Thursday, July 18, 2013

Cap! Bucky! The Hulk! Hydra! Steranko!


After artist Jim Steranko's 16-issue run on the "Nick Fury, Agent of S.H.I.E.L.D." segment of Strange Tales, I'm sure many readers were hoping for an equally long run when he came aboard Captain America almost a year later as Jack Kirby was departing the book. But while Steranko only ended up pencilling a mere three issues, in a way they're just as memorable as when he was immersing Nick Fury deeper into the super-spy world of SHIELD and injecting both with new, vigorous life. Enhanced by Joe Sinnott's polished inking (with Tom Palmer stepping in on Part 3), his depictions of Cap in these issues are almost one-of-a-kind.

The three-issue arc only comprises one adventure--one and a half, if you count Cap's encounter with the Hulk. Looking at the first issue's cover, you'd think you were in for a battle royale between the two:



No, I don't know how the Hulk became Giant-Man here, but cut Steranko some slack. After all, Cap is being attacked by the Hulk--with apparently Bucky, of all people, running toward him, as well. You're not leaving that issue on the rack, admit it.

Let's get that conspicuous part of the cover out of the way first: is that really Bucky? Alive? No, it's just a bait-and-switch, with Rick Jones being paired up as Cap's partner for the story. After getting Rick to safety when he's caught up in the destruction of the Hulk's rampage, Cap convinces Rick to finally stop shadowing the Hulk--a change of direction for the character I practically applauded, since it had really become a broken record by this point (though other writers would give that record more spins in the future).
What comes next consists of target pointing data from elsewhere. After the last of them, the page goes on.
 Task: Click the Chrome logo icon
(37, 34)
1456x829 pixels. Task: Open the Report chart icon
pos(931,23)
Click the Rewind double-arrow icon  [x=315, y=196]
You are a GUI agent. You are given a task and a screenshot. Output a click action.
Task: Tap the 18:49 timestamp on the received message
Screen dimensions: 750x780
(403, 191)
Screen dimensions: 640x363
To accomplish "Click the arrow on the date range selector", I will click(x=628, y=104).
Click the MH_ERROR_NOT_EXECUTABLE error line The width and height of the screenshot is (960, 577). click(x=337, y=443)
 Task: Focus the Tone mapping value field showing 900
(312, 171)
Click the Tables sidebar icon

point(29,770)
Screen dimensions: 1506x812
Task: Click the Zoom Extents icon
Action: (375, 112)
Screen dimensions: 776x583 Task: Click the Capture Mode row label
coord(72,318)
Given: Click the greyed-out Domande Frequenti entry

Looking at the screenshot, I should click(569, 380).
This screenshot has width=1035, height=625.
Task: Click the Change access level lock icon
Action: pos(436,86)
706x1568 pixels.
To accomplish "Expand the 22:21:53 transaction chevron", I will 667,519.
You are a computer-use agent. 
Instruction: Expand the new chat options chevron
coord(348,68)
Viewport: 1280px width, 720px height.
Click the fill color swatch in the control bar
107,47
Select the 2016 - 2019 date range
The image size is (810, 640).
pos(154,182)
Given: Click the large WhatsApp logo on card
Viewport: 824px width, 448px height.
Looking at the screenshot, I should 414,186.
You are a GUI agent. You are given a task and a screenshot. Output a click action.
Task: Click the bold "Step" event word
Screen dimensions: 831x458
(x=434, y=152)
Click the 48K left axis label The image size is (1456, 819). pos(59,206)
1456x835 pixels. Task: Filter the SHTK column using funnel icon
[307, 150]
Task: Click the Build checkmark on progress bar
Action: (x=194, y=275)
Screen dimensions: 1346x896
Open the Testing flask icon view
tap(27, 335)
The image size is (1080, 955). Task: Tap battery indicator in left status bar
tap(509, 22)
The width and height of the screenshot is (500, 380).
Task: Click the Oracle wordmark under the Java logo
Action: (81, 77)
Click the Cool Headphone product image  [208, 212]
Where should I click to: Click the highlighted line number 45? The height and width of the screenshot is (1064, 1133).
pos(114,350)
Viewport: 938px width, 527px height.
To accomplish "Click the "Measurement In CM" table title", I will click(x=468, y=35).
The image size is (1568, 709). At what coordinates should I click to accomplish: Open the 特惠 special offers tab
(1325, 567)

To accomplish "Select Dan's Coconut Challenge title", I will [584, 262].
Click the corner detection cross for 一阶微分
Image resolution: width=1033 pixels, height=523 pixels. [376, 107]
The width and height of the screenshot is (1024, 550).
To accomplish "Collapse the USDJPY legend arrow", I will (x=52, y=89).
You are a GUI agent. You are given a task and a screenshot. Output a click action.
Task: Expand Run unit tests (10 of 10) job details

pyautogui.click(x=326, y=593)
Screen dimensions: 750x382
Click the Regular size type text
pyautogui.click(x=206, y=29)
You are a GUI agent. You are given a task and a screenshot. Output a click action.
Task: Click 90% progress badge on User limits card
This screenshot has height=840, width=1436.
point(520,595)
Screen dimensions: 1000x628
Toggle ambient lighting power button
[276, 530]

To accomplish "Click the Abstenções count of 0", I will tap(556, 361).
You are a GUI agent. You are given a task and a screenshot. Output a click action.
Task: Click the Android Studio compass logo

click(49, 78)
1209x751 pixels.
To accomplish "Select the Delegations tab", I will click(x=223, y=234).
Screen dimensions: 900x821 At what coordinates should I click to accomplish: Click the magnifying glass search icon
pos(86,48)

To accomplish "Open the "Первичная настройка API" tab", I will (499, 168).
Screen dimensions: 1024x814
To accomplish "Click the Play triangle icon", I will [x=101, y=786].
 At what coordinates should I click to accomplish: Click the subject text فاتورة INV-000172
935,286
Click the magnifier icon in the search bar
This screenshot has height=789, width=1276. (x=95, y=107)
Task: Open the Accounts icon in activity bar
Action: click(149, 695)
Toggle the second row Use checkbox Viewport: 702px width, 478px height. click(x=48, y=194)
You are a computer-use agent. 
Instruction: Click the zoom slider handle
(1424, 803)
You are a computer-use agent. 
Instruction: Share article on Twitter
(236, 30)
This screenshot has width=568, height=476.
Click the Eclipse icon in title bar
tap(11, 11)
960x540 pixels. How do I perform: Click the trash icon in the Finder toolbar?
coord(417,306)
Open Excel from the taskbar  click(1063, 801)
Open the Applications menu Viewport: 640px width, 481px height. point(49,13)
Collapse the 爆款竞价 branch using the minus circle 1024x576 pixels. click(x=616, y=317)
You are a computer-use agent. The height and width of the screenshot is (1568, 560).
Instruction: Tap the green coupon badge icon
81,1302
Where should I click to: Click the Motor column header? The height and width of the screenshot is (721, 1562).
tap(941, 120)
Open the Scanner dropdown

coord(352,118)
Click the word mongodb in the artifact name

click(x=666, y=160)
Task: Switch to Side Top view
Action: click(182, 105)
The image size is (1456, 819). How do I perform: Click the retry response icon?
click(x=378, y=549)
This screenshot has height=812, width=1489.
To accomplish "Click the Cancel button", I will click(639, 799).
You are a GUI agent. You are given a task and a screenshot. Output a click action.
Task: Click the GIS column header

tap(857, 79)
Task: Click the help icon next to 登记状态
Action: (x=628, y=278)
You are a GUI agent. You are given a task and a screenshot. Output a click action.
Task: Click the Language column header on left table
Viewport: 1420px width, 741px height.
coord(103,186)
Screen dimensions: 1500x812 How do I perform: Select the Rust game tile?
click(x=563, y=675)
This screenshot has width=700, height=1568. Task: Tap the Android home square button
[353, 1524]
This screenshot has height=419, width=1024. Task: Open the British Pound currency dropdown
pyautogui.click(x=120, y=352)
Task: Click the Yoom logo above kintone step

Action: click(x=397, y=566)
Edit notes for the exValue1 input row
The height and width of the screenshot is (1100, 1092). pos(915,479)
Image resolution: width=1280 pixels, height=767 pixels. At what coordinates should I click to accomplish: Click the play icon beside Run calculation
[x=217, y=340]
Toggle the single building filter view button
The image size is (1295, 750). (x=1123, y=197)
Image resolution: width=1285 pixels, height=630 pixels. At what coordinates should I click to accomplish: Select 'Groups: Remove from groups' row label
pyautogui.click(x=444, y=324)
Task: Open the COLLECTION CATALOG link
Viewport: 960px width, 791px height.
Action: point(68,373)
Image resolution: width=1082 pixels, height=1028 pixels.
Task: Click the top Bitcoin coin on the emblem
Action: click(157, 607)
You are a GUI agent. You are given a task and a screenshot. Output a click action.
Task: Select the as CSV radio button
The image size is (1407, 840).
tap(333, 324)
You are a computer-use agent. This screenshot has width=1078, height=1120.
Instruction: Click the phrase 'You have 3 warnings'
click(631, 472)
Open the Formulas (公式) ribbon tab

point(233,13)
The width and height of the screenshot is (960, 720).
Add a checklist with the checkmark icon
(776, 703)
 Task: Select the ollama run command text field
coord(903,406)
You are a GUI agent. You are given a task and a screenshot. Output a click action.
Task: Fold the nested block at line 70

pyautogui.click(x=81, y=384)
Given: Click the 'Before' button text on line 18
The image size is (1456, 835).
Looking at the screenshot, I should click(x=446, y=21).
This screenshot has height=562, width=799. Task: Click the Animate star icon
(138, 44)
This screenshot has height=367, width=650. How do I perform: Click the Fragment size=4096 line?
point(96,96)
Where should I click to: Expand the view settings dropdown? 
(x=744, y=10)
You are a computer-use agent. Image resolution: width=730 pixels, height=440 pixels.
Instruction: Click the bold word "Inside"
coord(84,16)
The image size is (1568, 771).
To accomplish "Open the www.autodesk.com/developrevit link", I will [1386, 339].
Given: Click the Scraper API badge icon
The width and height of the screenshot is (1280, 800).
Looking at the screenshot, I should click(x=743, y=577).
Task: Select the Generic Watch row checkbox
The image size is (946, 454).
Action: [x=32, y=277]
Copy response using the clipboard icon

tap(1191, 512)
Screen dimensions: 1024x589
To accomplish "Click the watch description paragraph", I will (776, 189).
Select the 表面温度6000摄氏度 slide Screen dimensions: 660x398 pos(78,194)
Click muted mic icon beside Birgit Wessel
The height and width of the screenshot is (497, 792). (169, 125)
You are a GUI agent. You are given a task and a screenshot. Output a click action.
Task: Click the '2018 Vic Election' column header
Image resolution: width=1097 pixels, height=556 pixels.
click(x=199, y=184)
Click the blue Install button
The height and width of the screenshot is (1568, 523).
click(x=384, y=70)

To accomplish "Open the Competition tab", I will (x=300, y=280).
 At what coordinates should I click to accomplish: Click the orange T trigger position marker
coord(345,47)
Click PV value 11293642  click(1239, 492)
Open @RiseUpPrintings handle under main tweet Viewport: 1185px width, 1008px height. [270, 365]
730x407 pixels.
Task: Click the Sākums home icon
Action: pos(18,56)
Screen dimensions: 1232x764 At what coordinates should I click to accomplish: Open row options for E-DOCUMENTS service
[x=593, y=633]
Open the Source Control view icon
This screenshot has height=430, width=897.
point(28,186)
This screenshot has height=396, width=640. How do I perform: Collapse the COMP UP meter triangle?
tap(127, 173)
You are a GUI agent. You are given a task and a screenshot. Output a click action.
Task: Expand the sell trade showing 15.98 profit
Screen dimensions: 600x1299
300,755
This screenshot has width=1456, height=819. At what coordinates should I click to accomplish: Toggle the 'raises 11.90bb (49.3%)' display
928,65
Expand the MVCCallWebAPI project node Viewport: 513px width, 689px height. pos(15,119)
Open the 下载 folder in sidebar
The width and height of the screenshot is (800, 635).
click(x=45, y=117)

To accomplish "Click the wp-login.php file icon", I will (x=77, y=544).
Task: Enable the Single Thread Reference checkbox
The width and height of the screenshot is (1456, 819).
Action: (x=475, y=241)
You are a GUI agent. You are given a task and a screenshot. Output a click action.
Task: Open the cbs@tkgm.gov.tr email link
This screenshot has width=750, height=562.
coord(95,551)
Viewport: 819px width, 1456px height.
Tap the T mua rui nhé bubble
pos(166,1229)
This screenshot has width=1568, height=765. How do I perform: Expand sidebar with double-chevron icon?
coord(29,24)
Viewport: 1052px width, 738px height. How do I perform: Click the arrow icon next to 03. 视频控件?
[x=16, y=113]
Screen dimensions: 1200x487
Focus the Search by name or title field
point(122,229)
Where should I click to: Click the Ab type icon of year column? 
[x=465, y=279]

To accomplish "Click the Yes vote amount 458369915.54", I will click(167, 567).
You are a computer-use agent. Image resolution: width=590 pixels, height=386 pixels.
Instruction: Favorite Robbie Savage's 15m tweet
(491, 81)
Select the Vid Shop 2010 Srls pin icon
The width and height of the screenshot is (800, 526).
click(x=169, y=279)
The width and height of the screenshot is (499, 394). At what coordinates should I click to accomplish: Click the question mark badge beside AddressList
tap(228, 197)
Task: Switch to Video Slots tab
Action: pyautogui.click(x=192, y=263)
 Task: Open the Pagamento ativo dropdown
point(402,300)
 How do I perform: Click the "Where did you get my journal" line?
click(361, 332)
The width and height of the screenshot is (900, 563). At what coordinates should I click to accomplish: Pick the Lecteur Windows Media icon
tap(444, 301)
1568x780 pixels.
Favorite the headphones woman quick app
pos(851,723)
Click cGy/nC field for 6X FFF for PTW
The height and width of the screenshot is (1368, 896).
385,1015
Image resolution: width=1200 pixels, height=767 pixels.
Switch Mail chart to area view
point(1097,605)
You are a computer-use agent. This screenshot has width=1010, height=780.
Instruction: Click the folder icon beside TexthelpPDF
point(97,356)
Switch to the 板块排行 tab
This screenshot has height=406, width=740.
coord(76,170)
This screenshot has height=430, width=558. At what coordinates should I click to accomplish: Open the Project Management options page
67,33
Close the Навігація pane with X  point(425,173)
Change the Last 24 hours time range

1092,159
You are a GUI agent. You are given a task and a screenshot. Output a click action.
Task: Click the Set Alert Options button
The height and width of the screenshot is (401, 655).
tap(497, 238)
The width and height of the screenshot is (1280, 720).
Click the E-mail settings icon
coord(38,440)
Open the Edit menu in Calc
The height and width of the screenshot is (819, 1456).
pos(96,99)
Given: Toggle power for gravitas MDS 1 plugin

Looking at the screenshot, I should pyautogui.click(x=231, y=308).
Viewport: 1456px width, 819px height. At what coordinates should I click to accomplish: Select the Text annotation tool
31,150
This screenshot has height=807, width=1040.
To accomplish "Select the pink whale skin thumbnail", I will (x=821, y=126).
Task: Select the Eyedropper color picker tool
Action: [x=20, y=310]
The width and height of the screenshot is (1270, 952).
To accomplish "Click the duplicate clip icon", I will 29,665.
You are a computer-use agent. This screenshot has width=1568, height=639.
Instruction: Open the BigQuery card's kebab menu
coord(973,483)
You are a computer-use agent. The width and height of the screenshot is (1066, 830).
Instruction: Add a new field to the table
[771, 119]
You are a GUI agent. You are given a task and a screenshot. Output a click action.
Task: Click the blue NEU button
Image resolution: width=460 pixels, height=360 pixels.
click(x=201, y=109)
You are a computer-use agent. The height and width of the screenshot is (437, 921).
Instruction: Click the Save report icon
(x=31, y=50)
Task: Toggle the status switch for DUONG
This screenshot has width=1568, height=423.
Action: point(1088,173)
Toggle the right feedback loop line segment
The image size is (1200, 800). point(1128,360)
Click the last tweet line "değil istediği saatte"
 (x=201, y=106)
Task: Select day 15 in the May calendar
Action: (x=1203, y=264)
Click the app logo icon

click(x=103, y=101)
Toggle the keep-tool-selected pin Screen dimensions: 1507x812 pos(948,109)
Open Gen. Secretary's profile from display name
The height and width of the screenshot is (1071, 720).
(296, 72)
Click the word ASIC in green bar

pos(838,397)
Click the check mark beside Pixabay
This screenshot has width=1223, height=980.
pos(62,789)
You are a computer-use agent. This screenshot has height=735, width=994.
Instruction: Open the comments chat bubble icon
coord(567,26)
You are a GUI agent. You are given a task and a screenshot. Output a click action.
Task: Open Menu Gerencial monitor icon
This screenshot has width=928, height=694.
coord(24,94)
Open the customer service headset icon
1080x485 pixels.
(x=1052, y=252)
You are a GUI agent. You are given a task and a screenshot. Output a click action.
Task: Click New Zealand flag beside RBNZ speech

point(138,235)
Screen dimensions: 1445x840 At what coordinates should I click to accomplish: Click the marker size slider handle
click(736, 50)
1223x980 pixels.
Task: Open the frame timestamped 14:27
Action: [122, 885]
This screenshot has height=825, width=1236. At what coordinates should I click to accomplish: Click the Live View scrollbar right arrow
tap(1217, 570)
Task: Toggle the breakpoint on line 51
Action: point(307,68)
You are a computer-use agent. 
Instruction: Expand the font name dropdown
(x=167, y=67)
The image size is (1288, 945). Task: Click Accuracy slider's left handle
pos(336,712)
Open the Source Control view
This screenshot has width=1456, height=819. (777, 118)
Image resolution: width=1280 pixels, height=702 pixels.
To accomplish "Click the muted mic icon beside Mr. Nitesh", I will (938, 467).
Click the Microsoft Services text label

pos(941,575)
Cap takes him to his apartment to recover--and on a whim, Rick suits up in Bucky's old uniform (which I'm still not sure how Cap would have hanging in his closet, since it would have been blasted to bits along with Bucky)--and after a heated conversation with Cap, he's given the green light to step into Bucky's role as Cap's partner:



And just like that, the two are off on a mission, investigating an underground lair where Hydra is attempting to contaminate the city's water supply. This story doesn't slow down for a second, does it? But what about that battle with the Hulk? Well, we're not kept waiting--because just a page after opening the cover, Steranko's action scenes explode:



I was curious to see how Steranko would interpret this fight, as a Hulk/Captain America battle is woefully lopsided and has never gone the distance, nor could it. I'd really like to see a clever writer at some point give this kind of fight the same treatment we saw with the Spider-Man/Firelord battle, where Spider-Man actually toughed it out against a more powerful foe. But this entire issue will turn out to be bait-and-switch, since Cap's fight with the Hulk is only a prelude to his battle with the forces of Hydra. You might say that Cap has more of an encounter with the Hulk, since the Hulk's fight is really with a group of specially-armed men who are pursuing him:



But with Rick in danger, Cap gets them to back off so that he can distract the Hulk and get the boy out of harm's way. (Yes, I know, even though Rick is the one who got himself into harm's way.) And Cap's intervention plays out as you'd think it would:





So that's pretty much it between the two. But Cap is able to save Rick, at least, after the Hulk's toss of that lamppost causes shock waves that threaten to bring down a building on them:



As nicely as Steranko handles even a brief Hulk/Cap fight, it's the story's focus on Cap's fight with Hydra where the artist truly shines. And from this point on, Cap comes on like gangbusters:



I have to credit the story with not overlooking the fact that Rick suiting up as Bucky is a flaw both on Rick's part and on Cap's. I'm assuming that, during his time hanging with Cap and the Avengers, Rick received minimal self-defense pointers from Cap--but nothing on the scale of training that the real Bucky picked up at Cap's side on the battlefield (as well as what we saw of that training during Ed Brubaker's flashbacks of the character). Realistically, Rick throwing himself into the midst of well-armed and well-trained Hydra goons would be a disaster waiting to happen. As for Cap, he isn't swayed so much by Rick's words, but by memories of his lost partner, and the thought of fighting at his side again. Fortunately, a free-for-all with Hydra has a way of shattering illusions:



At any rate, Steranko's handling of both Cap and the entire arc is dazzling, and Steranko takes over scripting from Stan Lee for the final issue. You can catch the entire story (along with some other Steranko work) in a Marvel Visionaries TPB.

2 comments:

Anonymous said...

Sterenko seems to me one of those artists, like Barry Windsor-Smith and Neal Adams, which would become classics. I'm not crazy about this particular story, but those guys had a talent for making a story I might not care for personally into something visually arresting and worth keeping.

Anonymous said...

I accidently deleted a line out of that statement. What I meant to say was, their brief runs on various titles would become classic to a lot of readers, and my point was that a dynamic artist could make what might be a mediocre or forgettable story into something memorable. I'm a poor typist.